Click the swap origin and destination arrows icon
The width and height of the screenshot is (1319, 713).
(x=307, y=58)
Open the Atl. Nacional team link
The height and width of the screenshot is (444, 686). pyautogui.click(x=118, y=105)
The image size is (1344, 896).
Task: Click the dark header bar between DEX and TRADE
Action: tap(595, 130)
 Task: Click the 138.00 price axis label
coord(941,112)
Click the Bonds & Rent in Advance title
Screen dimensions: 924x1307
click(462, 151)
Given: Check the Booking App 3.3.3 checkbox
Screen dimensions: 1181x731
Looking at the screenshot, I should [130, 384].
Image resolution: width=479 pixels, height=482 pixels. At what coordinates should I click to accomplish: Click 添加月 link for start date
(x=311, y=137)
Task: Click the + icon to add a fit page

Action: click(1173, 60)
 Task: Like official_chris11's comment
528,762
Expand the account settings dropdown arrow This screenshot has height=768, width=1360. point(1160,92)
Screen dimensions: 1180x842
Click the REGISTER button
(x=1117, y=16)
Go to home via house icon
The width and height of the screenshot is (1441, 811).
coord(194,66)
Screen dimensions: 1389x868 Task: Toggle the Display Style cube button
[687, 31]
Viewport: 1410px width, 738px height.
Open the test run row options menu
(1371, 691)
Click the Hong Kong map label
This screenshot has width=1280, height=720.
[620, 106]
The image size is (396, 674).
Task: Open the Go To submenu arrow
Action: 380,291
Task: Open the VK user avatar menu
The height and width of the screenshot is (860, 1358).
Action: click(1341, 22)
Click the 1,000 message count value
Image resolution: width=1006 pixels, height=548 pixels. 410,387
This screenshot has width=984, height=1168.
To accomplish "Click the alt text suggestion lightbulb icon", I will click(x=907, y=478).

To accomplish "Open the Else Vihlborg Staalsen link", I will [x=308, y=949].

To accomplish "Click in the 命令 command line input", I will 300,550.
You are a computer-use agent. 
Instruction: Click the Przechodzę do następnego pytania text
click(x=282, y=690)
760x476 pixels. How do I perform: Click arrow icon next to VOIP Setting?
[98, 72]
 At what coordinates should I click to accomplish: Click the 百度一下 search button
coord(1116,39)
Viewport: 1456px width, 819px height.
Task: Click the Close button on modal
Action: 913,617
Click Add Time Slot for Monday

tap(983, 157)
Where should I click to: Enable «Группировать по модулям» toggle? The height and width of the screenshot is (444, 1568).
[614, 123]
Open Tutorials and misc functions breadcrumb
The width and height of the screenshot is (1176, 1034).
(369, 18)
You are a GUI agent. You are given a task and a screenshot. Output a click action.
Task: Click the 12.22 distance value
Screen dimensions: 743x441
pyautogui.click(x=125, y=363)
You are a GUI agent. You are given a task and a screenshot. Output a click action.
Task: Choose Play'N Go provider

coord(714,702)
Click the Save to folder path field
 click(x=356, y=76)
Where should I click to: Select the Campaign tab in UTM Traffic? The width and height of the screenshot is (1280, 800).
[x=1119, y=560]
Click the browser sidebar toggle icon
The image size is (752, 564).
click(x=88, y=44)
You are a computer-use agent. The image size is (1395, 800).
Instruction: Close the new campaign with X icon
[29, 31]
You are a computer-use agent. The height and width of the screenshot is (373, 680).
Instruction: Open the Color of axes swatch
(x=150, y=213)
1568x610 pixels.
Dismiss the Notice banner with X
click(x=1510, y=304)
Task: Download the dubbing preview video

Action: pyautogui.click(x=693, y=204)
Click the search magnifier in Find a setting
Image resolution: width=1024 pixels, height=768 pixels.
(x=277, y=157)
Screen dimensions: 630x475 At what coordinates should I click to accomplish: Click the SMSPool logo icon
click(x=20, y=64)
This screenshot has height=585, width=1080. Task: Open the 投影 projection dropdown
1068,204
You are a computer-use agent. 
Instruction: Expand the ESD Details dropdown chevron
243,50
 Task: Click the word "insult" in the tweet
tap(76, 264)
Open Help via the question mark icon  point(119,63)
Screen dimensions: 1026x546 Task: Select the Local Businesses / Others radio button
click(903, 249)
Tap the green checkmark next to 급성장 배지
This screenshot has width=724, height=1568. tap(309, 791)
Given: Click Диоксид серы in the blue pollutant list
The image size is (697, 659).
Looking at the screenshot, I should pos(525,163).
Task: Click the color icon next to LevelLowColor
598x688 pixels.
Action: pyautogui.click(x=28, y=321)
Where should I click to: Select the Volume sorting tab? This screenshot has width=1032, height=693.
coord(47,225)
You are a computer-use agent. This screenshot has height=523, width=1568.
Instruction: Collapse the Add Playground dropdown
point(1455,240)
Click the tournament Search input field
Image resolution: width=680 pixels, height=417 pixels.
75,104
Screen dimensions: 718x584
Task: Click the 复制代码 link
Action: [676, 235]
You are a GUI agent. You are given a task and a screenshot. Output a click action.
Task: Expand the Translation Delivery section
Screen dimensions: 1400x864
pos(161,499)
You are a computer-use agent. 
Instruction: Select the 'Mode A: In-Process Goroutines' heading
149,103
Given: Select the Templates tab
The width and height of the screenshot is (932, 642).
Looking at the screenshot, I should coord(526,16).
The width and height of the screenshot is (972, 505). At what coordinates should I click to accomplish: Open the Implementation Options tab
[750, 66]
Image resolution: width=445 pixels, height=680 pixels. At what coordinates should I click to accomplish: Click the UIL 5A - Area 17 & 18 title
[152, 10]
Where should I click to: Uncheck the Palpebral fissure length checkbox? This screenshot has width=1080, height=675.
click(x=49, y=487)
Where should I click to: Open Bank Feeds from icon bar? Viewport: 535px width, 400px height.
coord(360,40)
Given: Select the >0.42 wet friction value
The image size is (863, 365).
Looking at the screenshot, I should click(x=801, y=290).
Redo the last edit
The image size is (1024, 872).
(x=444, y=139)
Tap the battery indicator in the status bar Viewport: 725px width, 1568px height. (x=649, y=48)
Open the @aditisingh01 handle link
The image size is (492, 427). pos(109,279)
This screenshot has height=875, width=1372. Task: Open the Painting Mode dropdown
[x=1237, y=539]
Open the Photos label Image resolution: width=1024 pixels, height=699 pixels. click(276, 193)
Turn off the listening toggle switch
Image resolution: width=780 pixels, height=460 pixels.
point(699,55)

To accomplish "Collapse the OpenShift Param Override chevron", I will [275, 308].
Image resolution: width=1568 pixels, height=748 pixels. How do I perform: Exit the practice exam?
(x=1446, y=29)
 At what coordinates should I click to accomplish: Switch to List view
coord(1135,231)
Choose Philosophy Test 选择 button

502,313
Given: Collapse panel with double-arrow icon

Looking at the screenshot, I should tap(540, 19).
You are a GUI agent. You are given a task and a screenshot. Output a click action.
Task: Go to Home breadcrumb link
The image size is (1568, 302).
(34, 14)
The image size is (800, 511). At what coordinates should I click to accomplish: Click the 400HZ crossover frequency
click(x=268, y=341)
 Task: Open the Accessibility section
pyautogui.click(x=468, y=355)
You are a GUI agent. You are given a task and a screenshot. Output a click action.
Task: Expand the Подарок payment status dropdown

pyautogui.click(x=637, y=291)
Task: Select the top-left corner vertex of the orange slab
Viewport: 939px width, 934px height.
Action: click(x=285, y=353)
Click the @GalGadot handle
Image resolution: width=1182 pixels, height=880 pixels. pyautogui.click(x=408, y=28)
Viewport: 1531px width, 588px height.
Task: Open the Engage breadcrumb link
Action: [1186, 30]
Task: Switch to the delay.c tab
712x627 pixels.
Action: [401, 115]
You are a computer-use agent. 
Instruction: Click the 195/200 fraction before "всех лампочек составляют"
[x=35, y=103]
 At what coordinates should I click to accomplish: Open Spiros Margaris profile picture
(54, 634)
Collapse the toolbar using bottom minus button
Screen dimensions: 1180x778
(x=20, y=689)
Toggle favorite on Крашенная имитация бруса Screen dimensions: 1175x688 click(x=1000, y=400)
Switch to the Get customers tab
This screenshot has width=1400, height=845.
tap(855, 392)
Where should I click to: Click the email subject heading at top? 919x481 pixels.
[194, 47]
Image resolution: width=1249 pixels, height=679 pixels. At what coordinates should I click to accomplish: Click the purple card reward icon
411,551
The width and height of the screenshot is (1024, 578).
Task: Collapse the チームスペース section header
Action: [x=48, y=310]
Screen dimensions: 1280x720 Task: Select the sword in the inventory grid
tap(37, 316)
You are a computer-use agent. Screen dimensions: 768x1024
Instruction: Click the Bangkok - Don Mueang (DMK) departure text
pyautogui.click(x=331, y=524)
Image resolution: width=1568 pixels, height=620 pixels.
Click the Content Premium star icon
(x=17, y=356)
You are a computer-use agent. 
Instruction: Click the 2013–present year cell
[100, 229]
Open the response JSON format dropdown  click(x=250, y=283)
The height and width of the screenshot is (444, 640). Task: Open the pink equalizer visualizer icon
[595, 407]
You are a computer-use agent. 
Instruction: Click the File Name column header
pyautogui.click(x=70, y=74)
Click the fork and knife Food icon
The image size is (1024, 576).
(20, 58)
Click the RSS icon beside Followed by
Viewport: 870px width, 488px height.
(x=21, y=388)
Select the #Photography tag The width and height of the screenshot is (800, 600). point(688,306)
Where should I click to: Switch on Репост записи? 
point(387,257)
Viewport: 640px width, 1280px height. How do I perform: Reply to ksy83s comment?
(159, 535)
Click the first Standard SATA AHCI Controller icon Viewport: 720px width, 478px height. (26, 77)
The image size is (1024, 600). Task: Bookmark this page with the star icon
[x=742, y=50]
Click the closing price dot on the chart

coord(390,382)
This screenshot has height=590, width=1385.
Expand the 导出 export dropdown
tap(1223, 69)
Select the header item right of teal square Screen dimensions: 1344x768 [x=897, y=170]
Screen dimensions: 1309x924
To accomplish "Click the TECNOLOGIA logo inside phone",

DIRECTIONS FOR THIS TASK: The answer should contain only the lines from the first line of the entries through the line holding "Click the Hong Kong map label", each exactly as written.

RESPONSE AREA:
Click the swap origin and destination arrows icon
The width and height of the screenshot is (1319, 713).
(x=307, y=58)
Open the Atl. Nacional team link
The height and width of the screenshot is (444, 686). pyautogui.click(x=118, y=105)
The image size is (1344, 896).
Task: Click the dark header bar between DEX and TRADE
Action: tap(595, 130)
 Task: Click the 138.00 price axis label
coord(941,112)
Click the Bonds & Rent in Advance title
Screen dimensions: 924x1307
click(462, 151)
Given: Check the Booking App 3.3.3 checkbox
Screen dimensions: 1181x731
Looking at the screenshot, I should [130, 384].
Image resolution: width=479 pixels, height=482 pixels. At what coordinates should I click to accomplish: Click 添加月 link for start date
(x=311, y=137)
Task: Click the + icon to add a fit page

Action: click(1173, 60)
 Task: Like official_chris11's comment
528,762
Expand the account settings dropdown arrow This screenshot has height=768, width=1360. point(1160,92)
Screen dimensions: 1180x842
Click the REGISTER button
(x=1117, y=16)
Go to home via house icon
The width and height of the screenshot is (1441, 811).
coord(194,66)
Screen dimensions: 1389x868 Task: Toggle the Display Style cube button
[687, 31]
Viewport: 1410px width, 738px height.
Open the test run row options menu
(1371, 691)
Click the Hong Kong map label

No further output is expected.